**Prompt**
Set down the data again exactly. Pictures are not part of the copy.
═════ Available data
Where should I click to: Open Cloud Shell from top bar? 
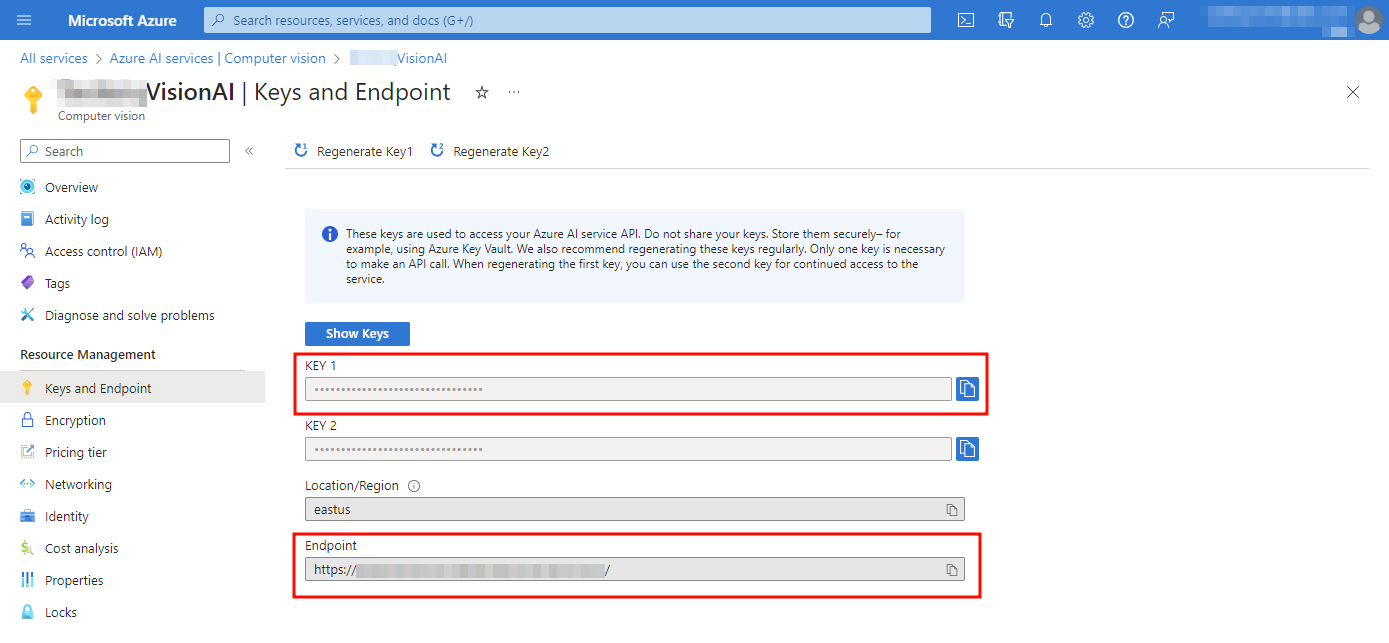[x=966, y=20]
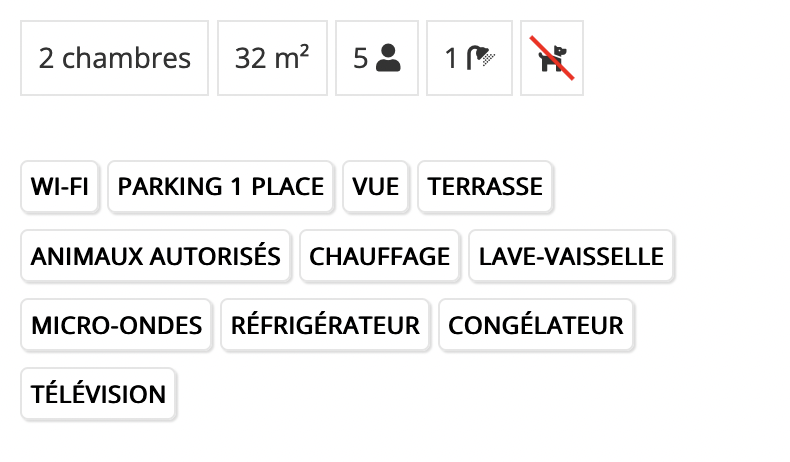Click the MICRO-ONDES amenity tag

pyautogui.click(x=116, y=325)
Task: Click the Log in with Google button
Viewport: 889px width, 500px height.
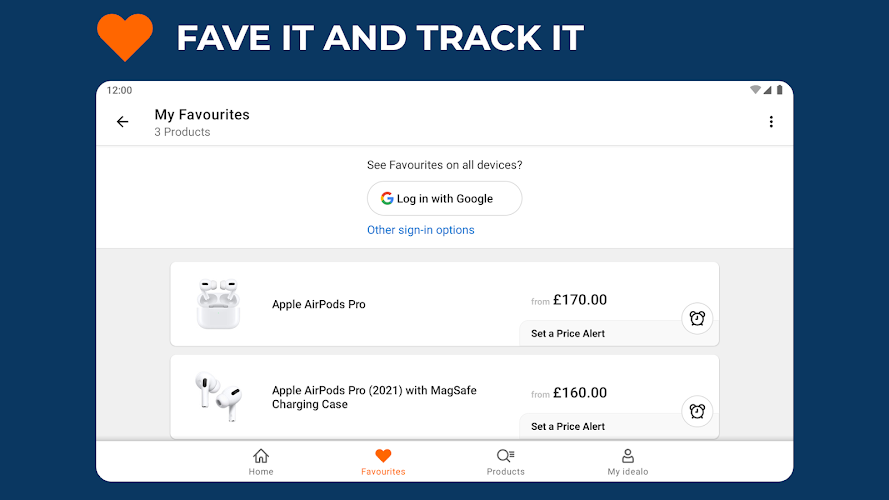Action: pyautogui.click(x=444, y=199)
══════════
**Answer box**
Where should I click to: Open Cloud Shell from top bar? 
[x=966, y=20]
Click the MICRO-ONDES amenity tag

pyautogui.click(x=116, y=325)
Task: Click the Log in with Google button
Viewport: 889px width, 500px height.
Action: pyautogui.click(x=444, y=199)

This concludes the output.